I’ve gotten into the habit of evaluating the storytelling in the presentation contests that Slideshare holds. The first one I looked at a little more than a year ago was dubbed The World’s Greatest Presentation Contest. No special emphasis on storytelling was implied or included in the contest, but because I happen to believe storied presentations are the most effective, I looked at the storytelling in the winning presentations, concluding that only the third-place winner offered good storytelling. One of the judges later told me privately that the judges hadn’t been allowed to set some judging criteria as to what makes a good story.
Storytelling was a major expectation of Slideshare’s Tell-a-Story Contest earlier this year, and I felt that the winning entries did a reasonable job of telling stories, but I was left a bit disappointed considering that storytelling was the contest’s focus.
So what makes for good storytelling in a presentation?
- For one thing, it’s hard to answer that question based on a slideshow alone. When accompanied by a presenter, a slideshow may become much more storied than it appears in the slides because the presenter may embellish the slides with stories or elaborate on what the audience sees on the slides or give storied examples.
- Since none of the slideshows in Slideshare’s contests have had narration, their storytelling must be judged by the slides alone. So, one criteria for good storytelling could be that if the slideshow stands on it own merits and communicates its message effectively, it might be good storytelling, but not necessarily. The contest is, after all, for the World’s Best Presentation, not for the World’s Best Set of Slides.
- I generally adhere to fairly loose definitions of “story;” yet, stories told in presentations seem to require a tighter definition. Perhaps the oral delivery of stories cries out for narratives with a beginning, middle, and end.
- And in a presentation, a recitation of facts, statistics, figures, and lists is probably not storytelling.
Others more expert in using stories in presentations can probably come up with a better set of criteria than the foregoing, but it’s the rubric I’ve applied in evaluating winners of the Slideshare contests, including The World’s Best Presentation Contest 2009 just announced.
All of the presentations are clever, graphically interesting, and well done. Few of them represent good storytelling, though. I felt the most storied entry was the second-place winner, Sheltering Wings by Sarah Cullem (shown below), about the Sheltering Wings Orphanage in the incredibly poor nation Burkina Faso. I also admire the presentation’s conciseness; it’s the shortest entry among the winners. It’s true that this presentation doesn’t tell a story until Slide 21 (of 33). It’s also apparent that the story could be enhanced with narration (it uses a timeline instead). Toward the end of the presentation we see brief stories of three young people in the orphanage who benefited or could benefit from some assistance. These are effective stories, though too much type appears on the slides that tell the stories (they would be more effectively presented in just the narrator’s words.)

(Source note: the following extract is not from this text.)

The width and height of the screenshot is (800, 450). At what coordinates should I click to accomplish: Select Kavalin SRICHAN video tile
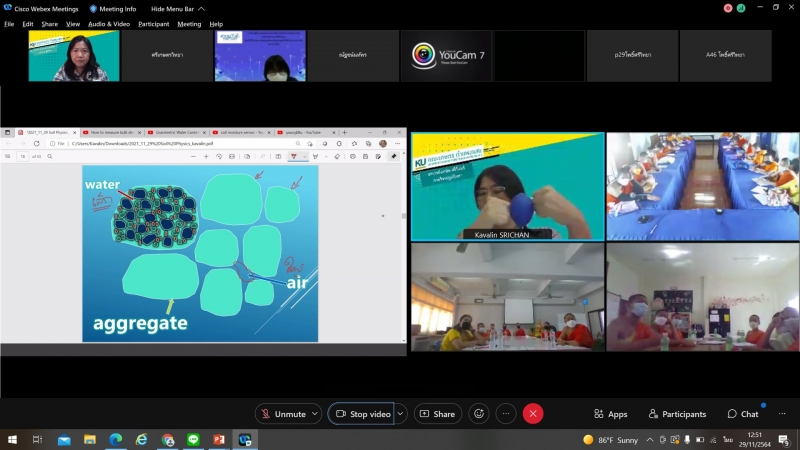(507, 187)
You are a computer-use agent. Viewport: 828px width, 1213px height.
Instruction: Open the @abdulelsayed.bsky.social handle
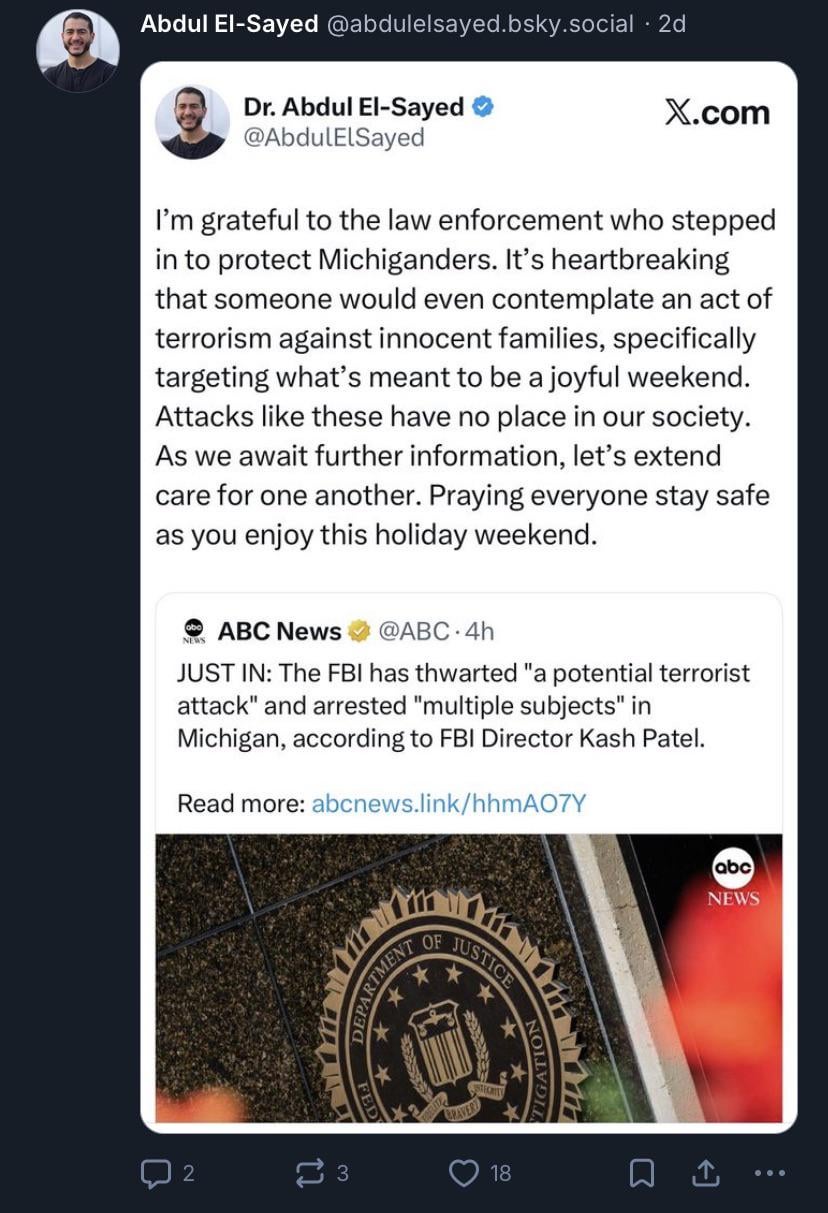[480, 24]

The other winners and my perception of their “storied-ness:”
- Healthcare Napkins All by Dan Roam (first place) is a timely and clever explanation of the healthcare issue but does not tell a story.
- Feels Bad On The Back by Mohamad Faried (third place) explores kidney disease symptoms and prevention. No story here.
- 24 Reasons why Twitter sucks! by Henrico Dolfing (winner in the technology category) is a humorous, thought-provoking list with a significant punchline, but hardly a story.
- Eco-nomics, The hidden costs of consumption by Josh Beatty (winner in the business category) takes a storied approach to illustrate its point but loses the story’s thread fairly quickly as it morphs into facts and figures.
- Simplicity by João Paulo Reis Alves (winner in the creative/offbeat category) is a graphically excellent but storyless how-to on achieving simplicity.
- A crime so monstrous by Missing Link delivers a powerful message about an appalling issue — human trafficking — without benefit of story.
- Finally, many congratulations to my friend Mike Wittenstein who is the subject of the winner in the About Me category, the excellent Who Is This Guy by Jackie Goldstein. Ironically, though, despite the fact that Mike is a story practitioner, and his company is called Storyminers, the presentation does not tell a story.
Perhaps it’s unfair to judge these presentations by story standards since the judges did not. These presentations show it’s quite possible to produce excellent and interesting presentations without stories.
I just happen to believe presentations are much better with them.